Paraneoplastic progressive encephalomyelitis with rigidity and myoclonus associated with monoclonal B-cell lymphocytosis in the setting of longstanding methotrexate use: case report

Progressive encephalomyelitis with rigidity and myoclonus (PERM) is a rare but debilitating disease within the stiff person syndrome (SPS) spectrum characterised by muscle rigidity, spasms, myoclonus, dysautonomia, and brainstem dysfunction. The exact pathogenetic mechanism is unclear, although there is an association with the presence of glycine receptor antibodies in serum and cerebrospinal fluid, and some cases are paraneoplastic. Here, we report a case of paraneoplastic, glycine receptor antibody-positive PERM associated with an otherwise subclinical monoclonal B-cell lymphocytosis (MBL) of the non-CLL phenotype, which may be, in turn, likely secondary to long-term methotrexate use [i.e., methotrexate-associated lymphoproliferative disorder (MTX-LPD)] or an underlying autoimmune disease. Treatment with multiple lines of initial induction immunomodulatory therapies, followed by maintenance rituximab, achieved long-term remission of the neurologic, haematological, and rheumatologic disease. This is, to our knowledge, the first reported association between PERM and MBL, or between PERM and MTX-LPD.

1 Introduction

Progressive encephalomyelitis with rigidity and myoclonus (PERM) is one of the stiff person-plus disorders and is distinctively characterised by the presence of brainstem dysfunction. Patients normally present with progressive muscular rigidity and spasms, myoclonus, brainstem signs, hyperekplexia, long-tract signs, and autonomic dysfunction. The disease often follows an aggressive course and carries a high likelihood of mortality and morbidity. Patients typically improve with immunomodulatory therapies, although complete neurologic recovery may not occur and there is a high relapse rate.
:::::
TASK DETAILS => Can you carry the case report on progressive encephalomyelitis with rigidity and myoclonus forward from its last sentence? The items that come next have no connection to the passage on progressive encephalomyelitis with rigidity and myoclonus.

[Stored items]
:::::
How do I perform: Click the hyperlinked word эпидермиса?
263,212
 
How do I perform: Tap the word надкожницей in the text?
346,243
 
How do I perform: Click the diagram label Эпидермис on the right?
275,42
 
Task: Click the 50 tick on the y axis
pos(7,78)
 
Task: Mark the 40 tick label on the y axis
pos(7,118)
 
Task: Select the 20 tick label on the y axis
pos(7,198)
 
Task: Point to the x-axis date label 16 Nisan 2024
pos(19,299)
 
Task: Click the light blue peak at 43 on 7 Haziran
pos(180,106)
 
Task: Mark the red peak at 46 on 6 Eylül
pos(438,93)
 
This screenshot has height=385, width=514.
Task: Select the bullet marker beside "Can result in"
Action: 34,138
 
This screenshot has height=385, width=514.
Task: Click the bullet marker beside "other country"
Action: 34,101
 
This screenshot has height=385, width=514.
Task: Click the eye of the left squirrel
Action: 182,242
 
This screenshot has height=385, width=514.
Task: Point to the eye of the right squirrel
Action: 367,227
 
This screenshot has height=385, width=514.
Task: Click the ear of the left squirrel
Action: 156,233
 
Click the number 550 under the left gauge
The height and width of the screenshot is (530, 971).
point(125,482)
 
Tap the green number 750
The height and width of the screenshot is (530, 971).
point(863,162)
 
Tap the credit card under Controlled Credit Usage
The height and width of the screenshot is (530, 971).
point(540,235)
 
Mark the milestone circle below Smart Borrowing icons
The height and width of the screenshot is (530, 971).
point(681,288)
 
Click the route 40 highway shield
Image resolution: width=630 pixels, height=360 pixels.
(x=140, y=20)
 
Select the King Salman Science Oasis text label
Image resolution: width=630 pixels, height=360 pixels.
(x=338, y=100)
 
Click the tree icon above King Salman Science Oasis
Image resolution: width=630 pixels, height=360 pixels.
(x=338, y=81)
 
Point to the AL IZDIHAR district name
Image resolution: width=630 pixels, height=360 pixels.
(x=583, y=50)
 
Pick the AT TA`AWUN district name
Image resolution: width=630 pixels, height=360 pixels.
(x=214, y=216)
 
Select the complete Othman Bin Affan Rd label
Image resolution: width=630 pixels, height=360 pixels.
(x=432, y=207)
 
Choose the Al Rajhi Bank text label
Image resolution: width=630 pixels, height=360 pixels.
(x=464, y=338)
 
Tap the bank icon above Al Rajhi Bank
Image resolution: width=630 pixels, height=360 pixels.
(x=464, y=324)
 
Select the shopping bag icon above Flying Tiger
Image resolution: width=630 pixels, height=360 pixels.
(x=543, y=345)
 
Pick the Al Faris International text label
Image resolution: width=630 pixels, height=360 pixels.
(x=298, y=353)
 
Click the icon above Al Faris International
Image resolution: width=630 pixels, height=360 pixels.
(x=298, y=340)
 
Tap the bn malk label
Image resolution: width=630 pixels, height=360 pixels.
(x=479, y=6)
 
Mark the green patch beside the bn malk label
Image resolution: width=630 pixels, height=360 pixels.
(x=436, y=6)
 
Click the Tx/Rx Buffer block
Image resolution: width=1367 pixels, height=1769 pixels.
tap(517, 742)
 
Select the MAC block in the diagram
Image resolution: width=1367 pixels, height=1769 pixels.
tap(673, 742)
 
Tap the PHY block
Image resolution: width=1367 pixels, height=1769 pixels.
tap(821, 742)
:::::
RESULT =>
Since its initial description by Whiteley et al. in 1976 (1), historical cases of PERM were often attributed to glutamic acid decarboxylase 65 (GAD65) antibodies. In 2008, glycine receptor (GlyR) autoantibodies were first reported in a patient with PERM; since then, an increasing body of research has shown the pathogenic role of GlyR antibodies in PERM, and it is now accepted that GlyR antibodies (specifically targeting the α1 subunit of the receptor) are the hallmark of PERM, unlike stiff person syndrome (2–4). GlyRs are inhibitory neurotransmitter receptors found chiefly in the brainstem and spinal cord, and are critical for motor control and the regulation of muscle tone. Loss of inhibitory control due to immune-mediated dysfunction of the glycine pathway leads to excitatory neurotransmission and hyperexcitability of motor neurons in the spinal cord and brainstem, manifesting as rigidity, myoclonus, spasms, autonomic dysfunction, and other brainstem-related symptoms.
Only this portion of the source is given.